→ **TASK ITEM**
Word for word, copy out the entries below, but not the pictures in them.

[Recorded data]
· · · · ·

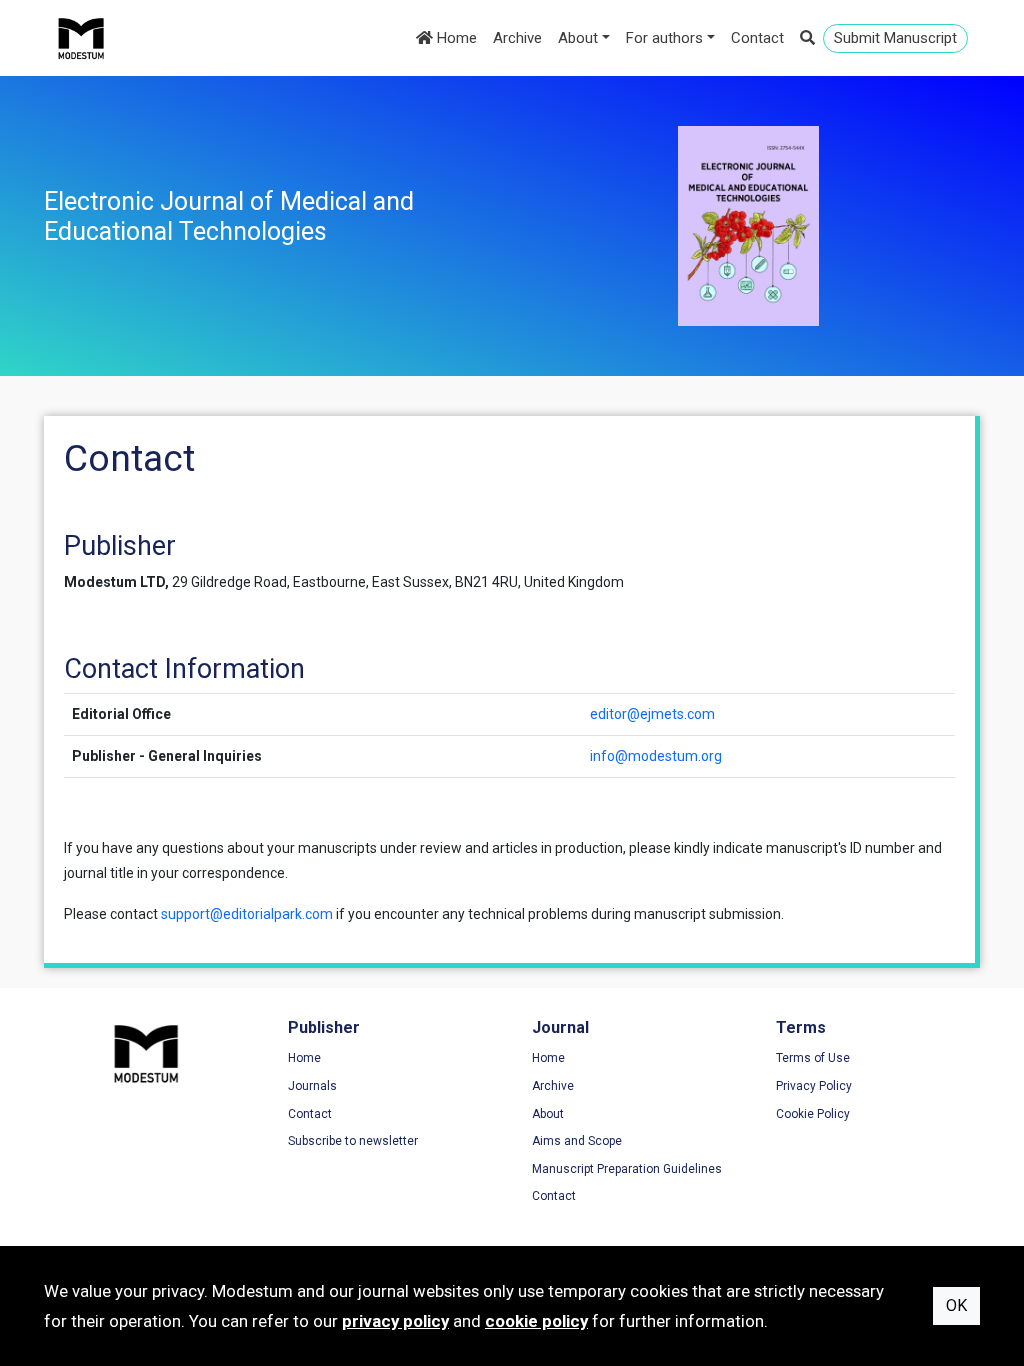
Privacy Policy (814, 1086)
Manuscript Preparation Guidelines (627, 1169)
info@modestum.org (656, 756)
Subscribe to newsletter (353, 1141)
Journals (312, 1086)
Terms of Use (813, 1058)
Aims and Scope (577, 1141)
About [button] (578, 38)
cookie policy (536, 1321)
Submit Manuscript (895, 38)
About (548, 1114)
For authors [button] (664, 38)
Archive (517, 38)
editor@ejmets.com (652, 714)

· · · · ·

→ **THE COMPLETED TASK**
Privacy Policy (814, 1086)
Manuscript Preparation Guidelines (627, 1169)
info@modestum.org (656, 756)
Subscribe to newsletter (353, 1141)
Journals (312, 1086)
Terms of Use (813, 1058)
Aims and Scope (577, 1141)
About [button] (578, 38)
cookie policy (536, 1321)
Submit Manuscript (895, 38)
About (548, 1114)
For authors [button] (664, 38)
Archive (517, 38)
editor@ejmets.com (652, 714)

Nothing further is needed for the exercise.